→ EXERCISE DIRECTIONS
Write out exactly the lines from the one containing "Open the Action accept dropdown" through the last line of the records below, both included, and leave out any pictures.

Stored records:
= = = =

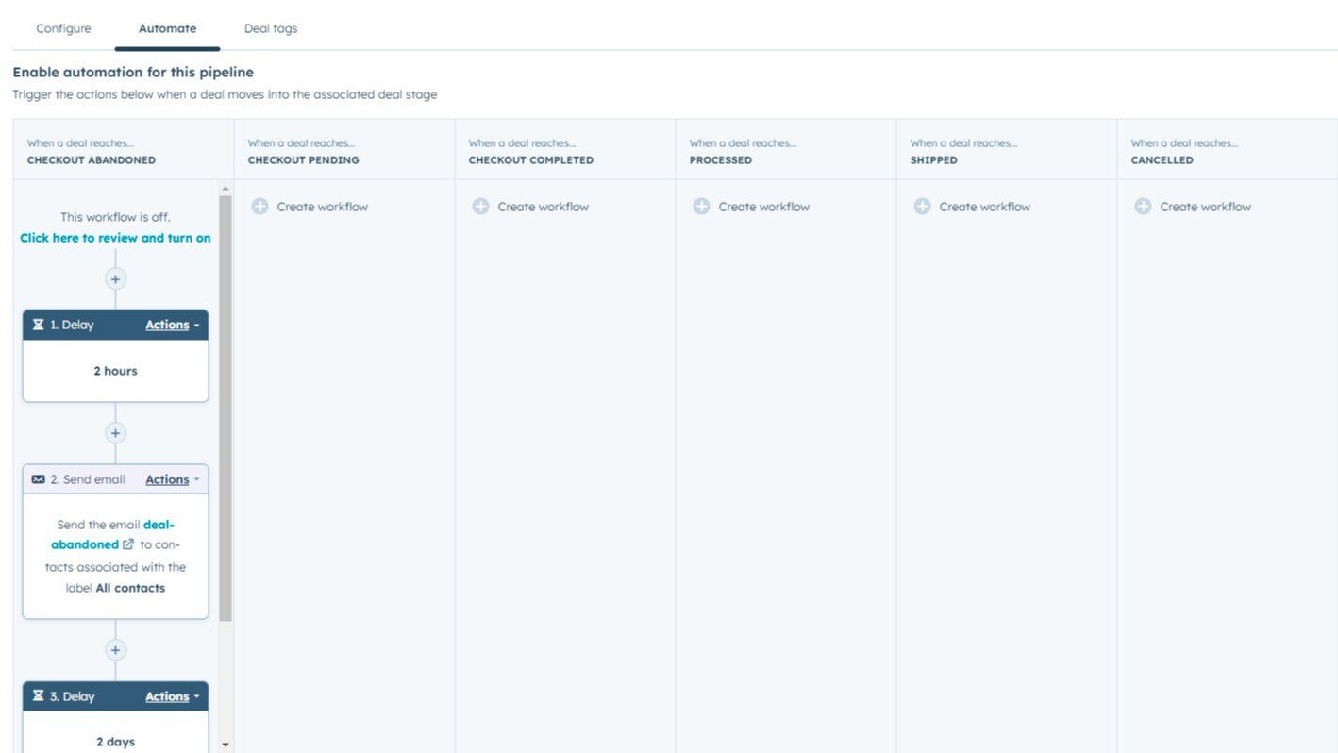Add step between 2 hours delay and Send email
The height and width of the screenshot is (753, 1338).
coord(115,433)
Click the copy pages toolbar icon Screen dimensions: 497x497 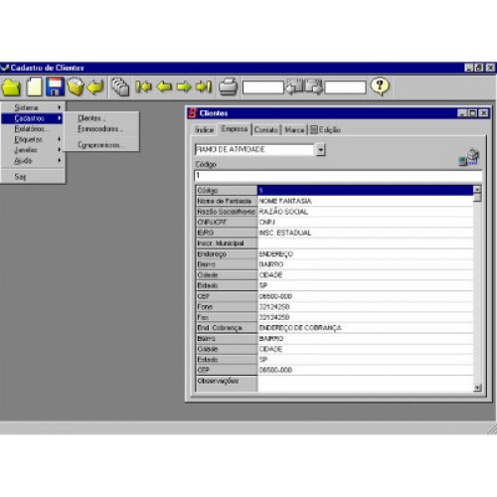tap(120, 87)
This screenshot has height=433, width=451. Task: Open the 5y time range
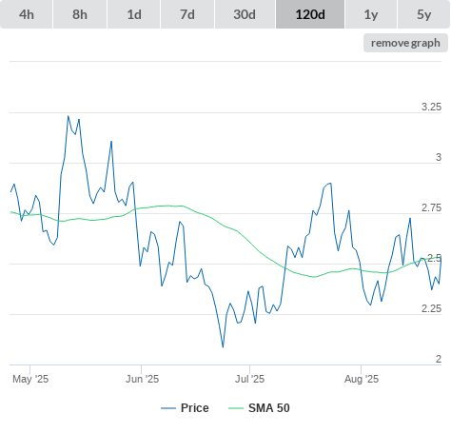click(423, 14)
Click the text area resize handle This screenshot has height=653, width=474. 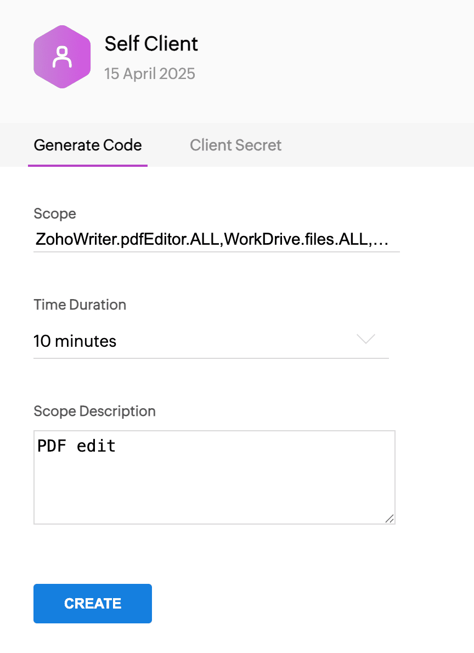[x=390, y=518]
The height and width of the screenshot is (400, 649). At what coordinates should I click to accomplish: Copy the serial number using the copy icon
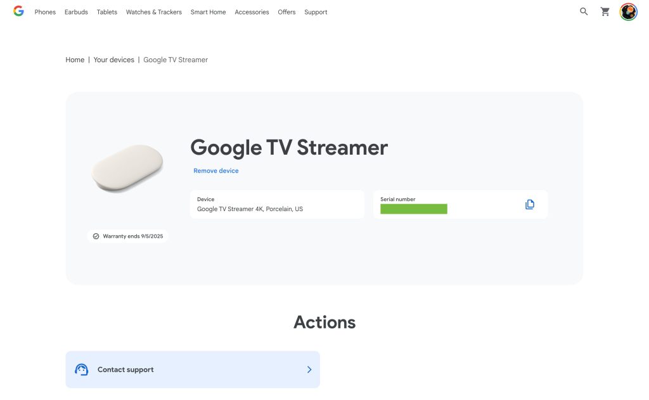click(530, 204)
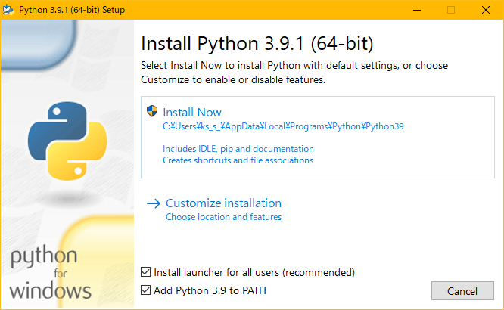The width and height of the screenshot is (504, 310).
Task: Close the Python Setup window
Action: click(x=486, y=10)
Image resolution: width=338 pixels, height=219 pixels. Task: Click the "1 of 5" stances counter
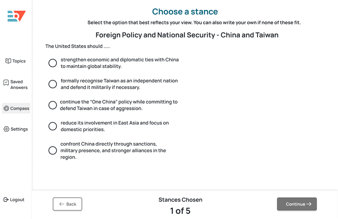click(x=180, y=211)
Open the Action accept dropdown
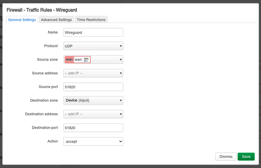The width and height of the screenshot is (261, 168). [x=93, y=142]
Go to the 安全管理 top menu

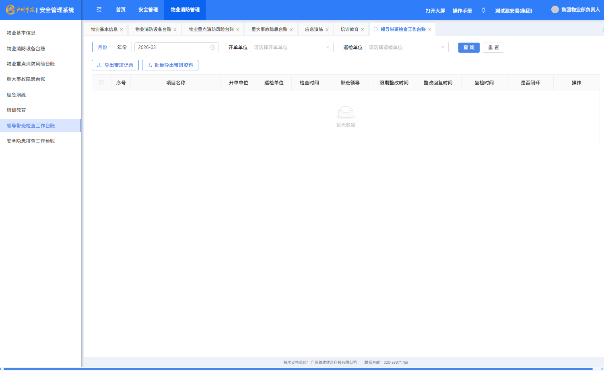click(x=148, y=10)
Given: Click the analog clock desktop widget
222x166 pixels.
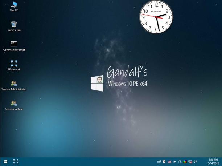Looking at the screenshot, I should (x=156, y=17).
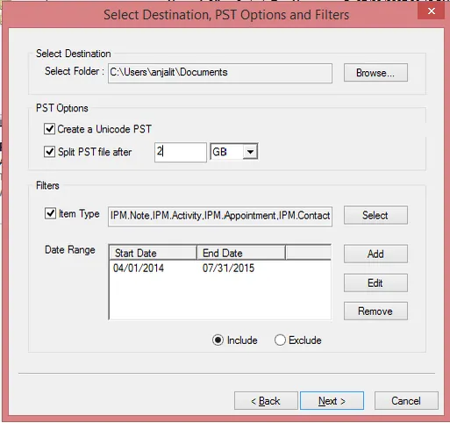Click the End Date column header

pos(241,253)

= = = =

→ RESPONSE AREA
Open the Action accept dropdown
The width and height of the screenshot is (261, 168). [x=93, y=142]
Go to the 安全管理 top menu

click(x=148, y=10)
Given: Click the analog clock desktop widget
222x166 pixels.
Looking at the screenshot, I should (x=156, y=17).
Click the End Date column header

pos(241,253)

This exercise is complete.